In general, the research team has found that tea from the dry season is higher-quality than tea from the monsoon season. This means that consumers tend to like tea from the dry season better, which creates a demand that tea farmers are incapable of filling, due to the uncontrollable nature of the weather.
“It’s shown that the higher-quality tea, the tea that most consumers like, is from the dry season, not the monsoon season,” Robbat said. “Farmers actually get much less money for monsoon-harvested tea, so we’re trying to take a holistic approach. There are environmental factors that influence what the plant does.”
Robbat also mentioned the implications of these findings, especially as they relate to the effects of climate change today.
“We’re beginning to see longer and longer monsoon seasons, which means poorer and poorer quality and less quantity of the tea,” he said. “So this is a project where we’re trying to really understand what all these interactions are.”
The researchers hope to use their findings to come up with ways tea farmers can mitigate the negative effects of climate change on their crops. Orians described one such possibility: allowing insects to feed on the growing tea leaves, especially during monsoon seasons.
“One of the things that we know is that plants produce … chemicals, but these chemicals can change in response to insects feeding on them,” he said. “There have been reports that tea leaves that have been fed upon by insects are often the most valued.
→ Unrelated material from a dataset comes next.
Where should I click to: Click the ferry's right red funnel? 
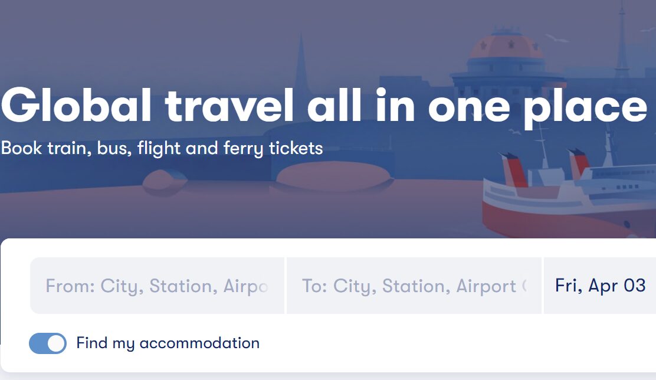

In fact … there’s a particular tea in Taiwan which is incredibly sought-after because insects have [been] feeding on them, changing the chemistry of those leaves.”
Orians explained that this finding could help tea farmers to grow tea that consumers would like better, and therefore buy in higher quantities.
“So one of the things that’s part of the project is to look at whether or not a little bit of insects feeding on your plant is a good thing, especially as the monsoons hit,” Orians added. “It turns out that when the rains hit, it’s also the time the insects tend to come out, so … perhaps farmers wouldn’t want to spray against the insects when the monsoons hit because they can actually increase the quality of tea for those first few harvests during the monsoons.”
Toward the beginning of the meeting, as Kowalsick and Kfoury poured the tea, spirits were high, and it was clear that the researchers were enjoying this project.
“Ah,” Ellmore said, inhaling the aroma from his cup. “Another relaxing day of tea here at Tufts University.”